In fact, the moment you file for bankruptcy, creditors are required to stop contacting you for as long as the bankruptcy process lasts. For the debts that are discharged, creditors and debt collectors that would normally be contacting you about those payments are no longer allowed to contact you or request that any amount of the discharged debt be repaid.
And finally, although you’ll be required to surrender a significant amount of your property and personal belongings in order to repay some of your debts, there are certain types of property that are exempt from bankruptcy collectors. This includes essential items like cars (up to a certain value), clothing, pets, and portions of your regular income.
Nevertheless, there are reasons why financial advisers say that bankruptcy should only be used as a last resort. The biggest disadvantage with bankruptcy is that it stays with you for years -- bankruptcy filings usually remain on credit reports for anywhere from seven to 10 years, and it’s nearly impossible to obtain a loan or open a new line of credit during this period. Credit card companies often close the lines of credit you have with them -- the minute you file for bankruptcy, in fact -- and if you end up in an emergency situation without enough money, your borrowing options are pretty limited.
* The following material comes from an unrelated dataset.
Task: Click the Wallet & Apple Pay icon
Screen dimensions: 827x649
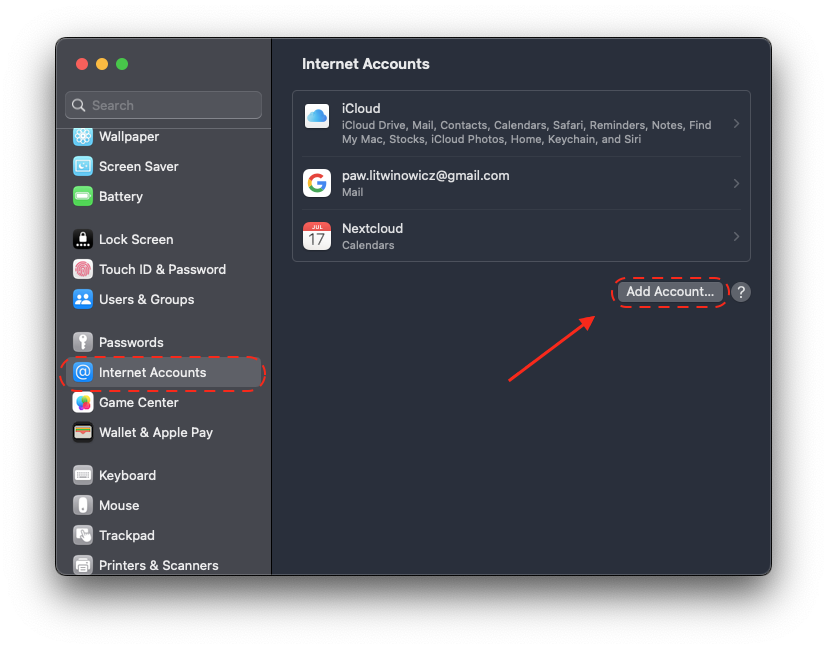Action: 83,433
Your financial opportunities are naturally going to be limited by bankruptcy, but many people don’t realize that the negative effects of bankruptcy go even further than that. You may be denied housing or employment, because landlords and employers may be able to see your credit report and decide that you are too much of a risk. There are currently no laws against landlords or employers denying someone housing or employment because that person has filed for bankruptcy.
Contrary to what many people believe, filing for bankruptcy doesn’t mean that all of your debts will magically disappear. You’ll actually still be required to pay off some debts, like student loans or tax debts, and creditors will be allowed to confiscate a lot of your personal property as partial repayment for the debts you can’t pay back. Some property is exempt from collection, as dictated by state laws, but this tends to include only the most essential items. And surprisingly, it’s actually possible to not have enough money to file for bankruptcy. When you file for bankruptcy, you’ll have to pay attorney fees and court fees (which could cost thousands of dollars when it’s all said and done).
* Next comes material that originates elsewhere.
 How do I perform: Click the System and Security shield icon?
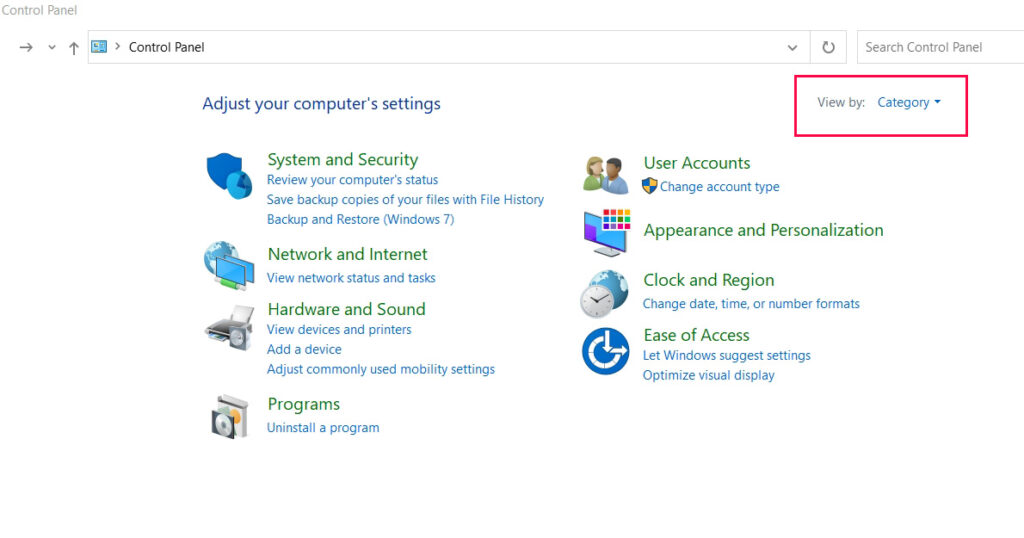(230, 177)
And finally, even though it doesn’t directly affect you, there is a ripple effect that occurs when you file for bankruptcy. When your debts are discharged, that means that your creditors aren’t getting the money back they lent to you. This doesn’t just mean that huge credit card companies are experiencing a loss of a few thousand dollars (which they’ll probably earn back quickly enough from someone else’s interest rate fees); many smaller lenders and financial institutions will be hit particularly hard if their debtors cannot pay back their balances. Additionally, when you sign for loans, you often have to have a cosigner who agrees to cover your debts if you are unable to do so; when you file for bankruptcy, your cosigners will be required to pay off your debts, or else their credit scores will drop too. The entire economy suffers when too many people are unable to repay their debts.